They also found that
the energy at which the delamination starts increased with the
increase in laminate
thickness.
2.5.4. Effect of thermal conditioning on glass composite
failure
The exposure to severe thermal conditions of the environment and
the effect of
thermal shock on the damage behaviour of glass composites were
characterised by
Ray [2005]. The glass-polyester and glass-epoxy woven composites
were treated by
varying the holding durations and by altering the number of
cycles of high and low
temperatures. It was found that in comparison to
glass-polyester, glass-epoxy
composites showed more resistance to thermal shocks because of
more cross-linking
and greater adhesion properties. Moreover, improvement was found
in inter-laminar
shear strength values with exposure to short holding times and
fewer thermal fatigue
cycles. The reason suggested was an improvement in adhesion at
the fibre-matrix
interface as an outcome of the surface chemistry mechanism and
the post-curing
effect.
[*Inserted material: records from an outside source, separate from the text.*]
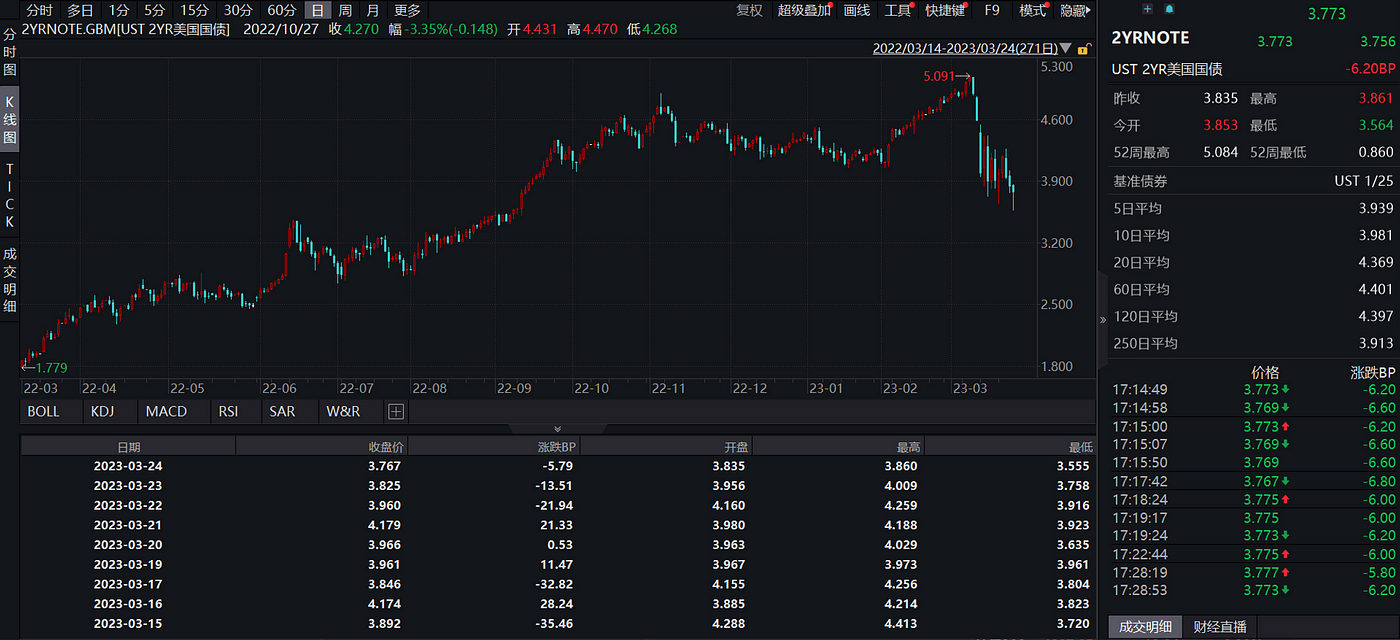Toggle 超级叠加 overlay mode

pos(803,10)
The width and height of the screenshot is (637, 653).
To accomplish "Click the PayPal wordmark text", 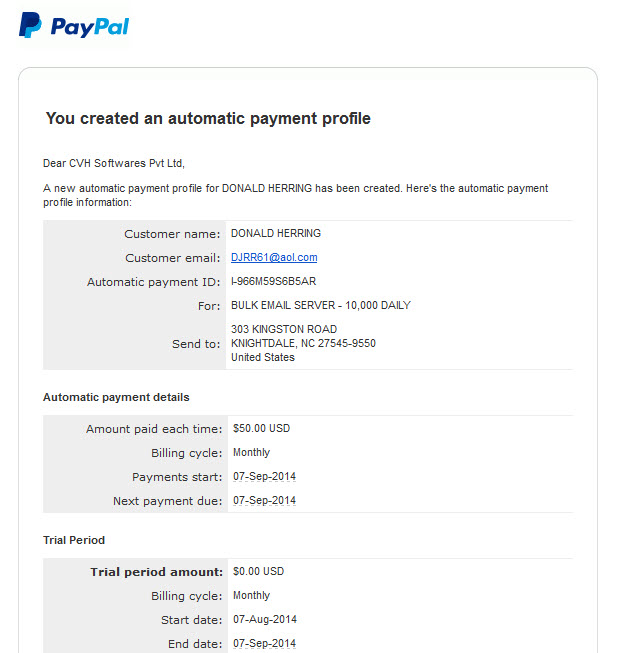I will click(x=90, y=27).
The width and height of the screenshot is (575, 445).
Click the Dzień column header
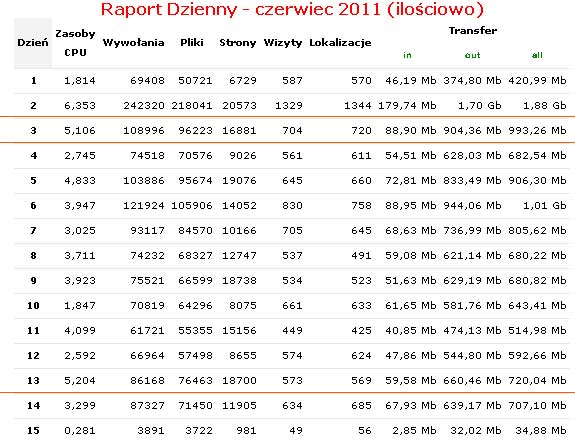[x=33, y=43]
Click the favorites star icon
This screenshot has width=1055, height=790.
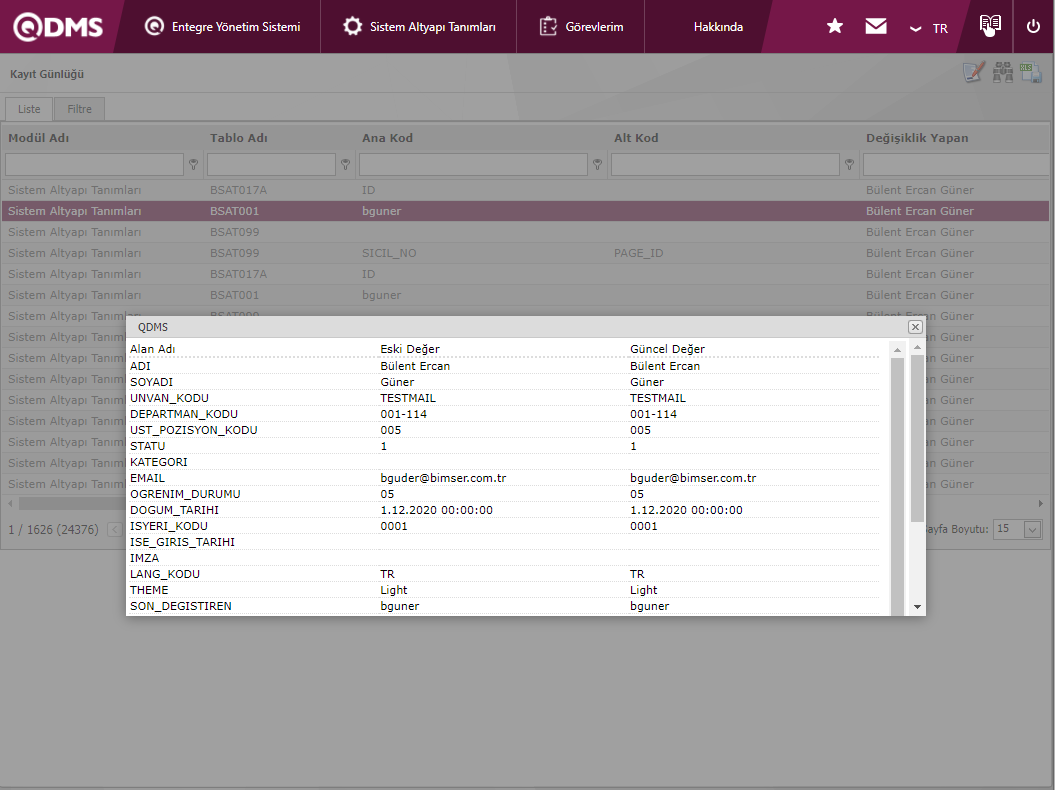[x=835, y=27]
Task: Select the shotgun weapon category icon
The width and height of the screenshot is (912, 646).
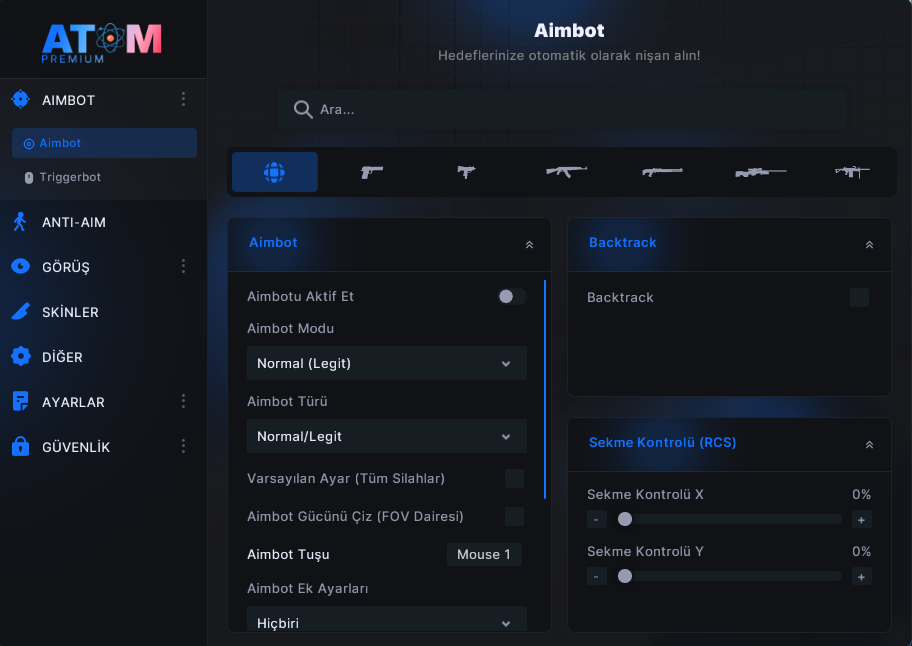Action: tap(662, 172)
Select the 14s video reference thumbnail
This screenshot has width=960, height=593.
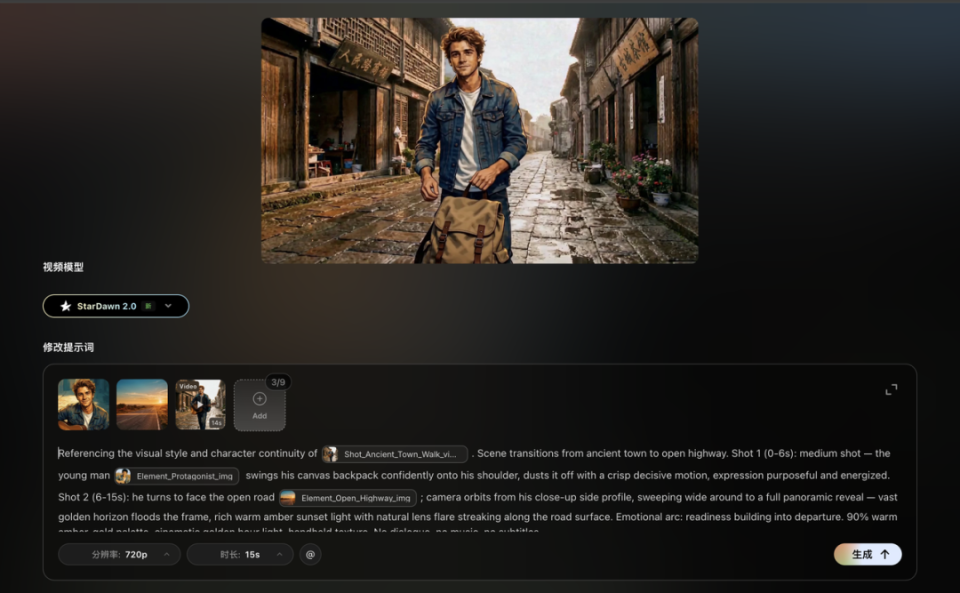coord(200,405)
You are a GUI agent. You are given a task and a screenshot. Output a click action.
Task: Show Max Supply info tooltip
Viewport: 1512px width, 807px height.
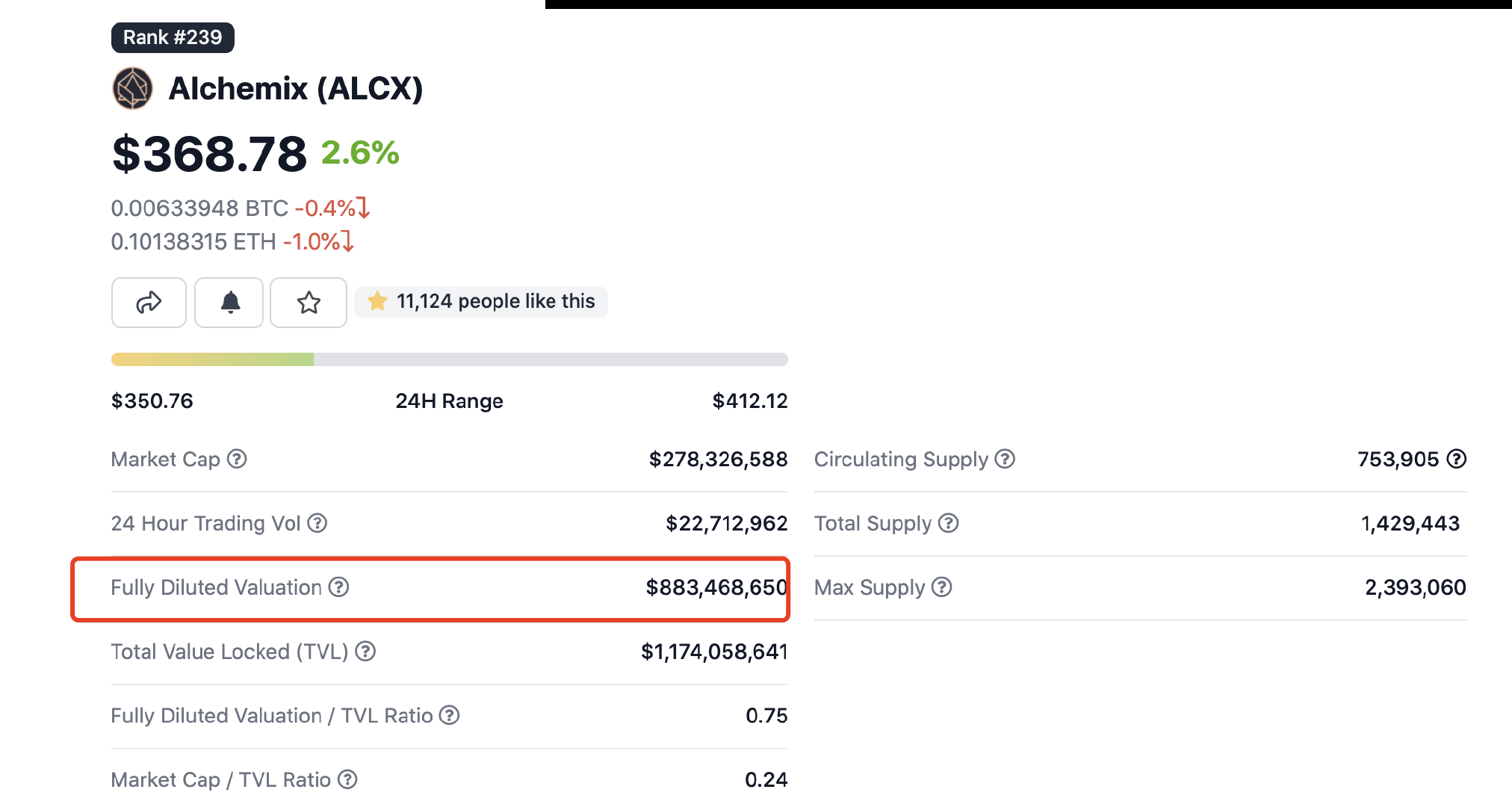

However, interfacial de-bonding, crack initiation, and
reduction in shear
strength values were observed with increasing exposure time to
higher and lower
temperature extreme conditions and also with increasing number
of cycles. This was
because of the increased residual stresses generated as a result
of the difference in
thermal coefficients between the fibre and resin. This was a
consequence of the
weakening of the interface and the delamination.
2.5.5. Effect of hygro-thermal exposure on glass composites
Jana and Bhunia [2008] examined the influence of environmental
conditions such as
humidity and elevated temperature on the properties of glass
composites. S2
Glass/SC-15 epoxy composite was exposed to hygro-thermal ageing
conditions and
it was found that the matrix was affected and deteriorated.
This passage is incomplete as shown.